** Opening Records to use block **

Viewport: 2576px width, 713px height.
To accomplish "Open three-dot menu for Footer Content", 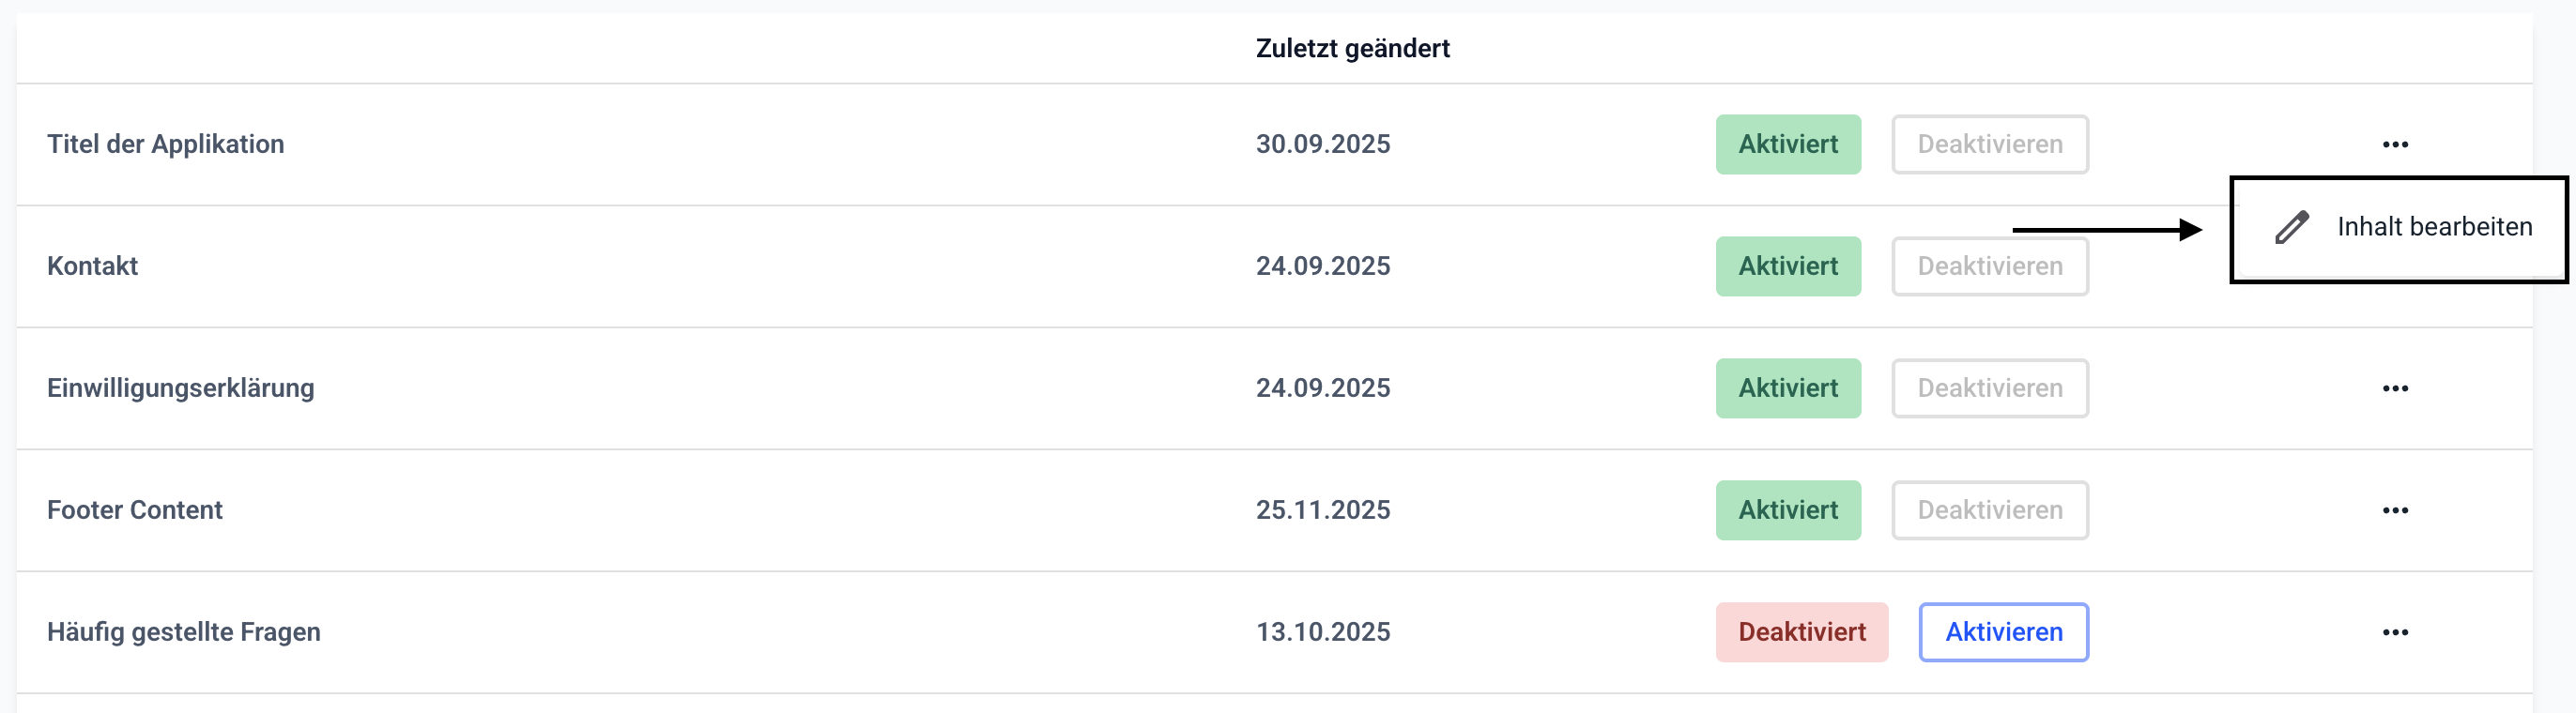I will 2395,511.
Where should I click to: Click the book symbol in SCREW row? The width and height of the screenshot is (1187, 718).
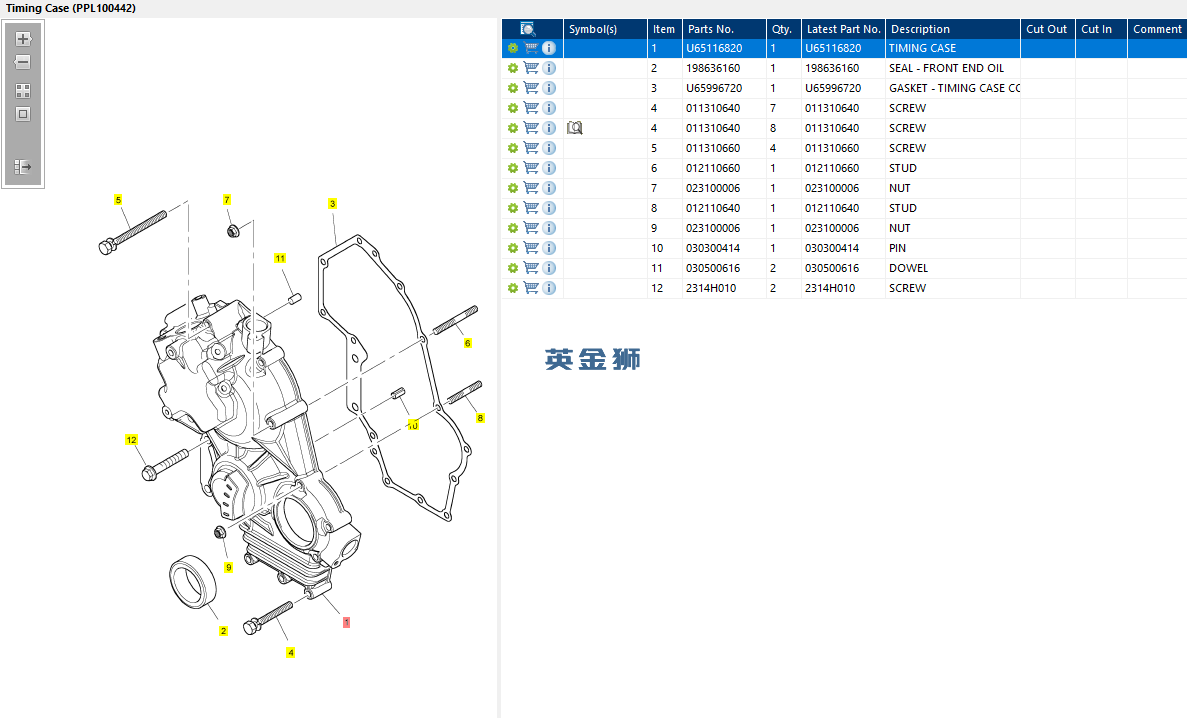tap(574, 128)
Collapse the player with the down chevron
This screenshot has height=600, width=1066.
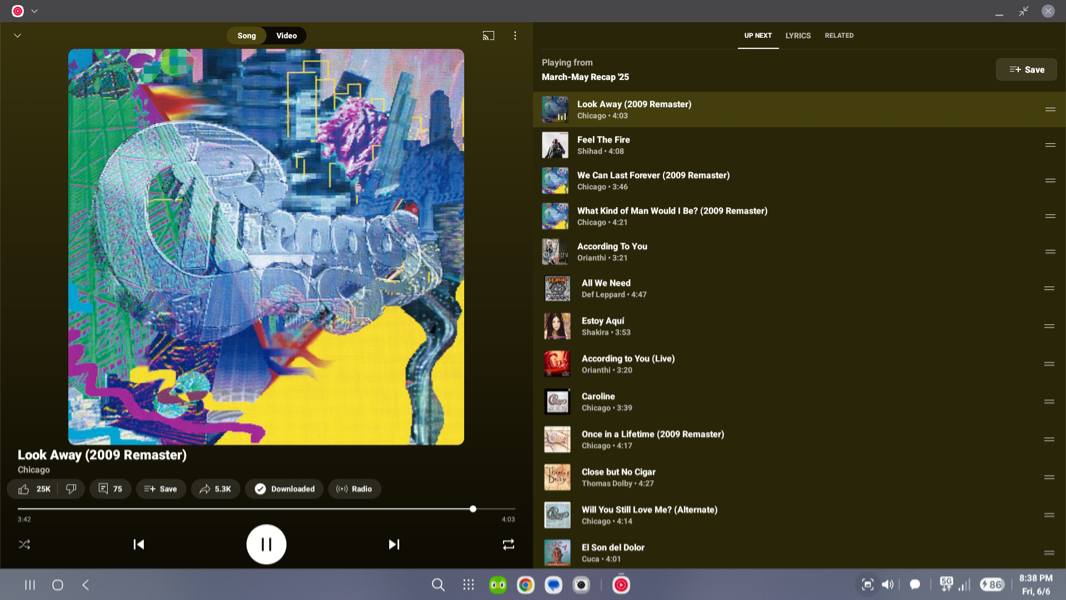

** Closing Records to use block **

▶ **Task goal**
Leave every picture out, and reproduce exactly the lines from the line bearing "Collapse the player with the down chevron" through the closing line of the material above.

▶ **Output for this exercise**
Collapse the player with the down chevron
This screenshot has height=600, width=1066.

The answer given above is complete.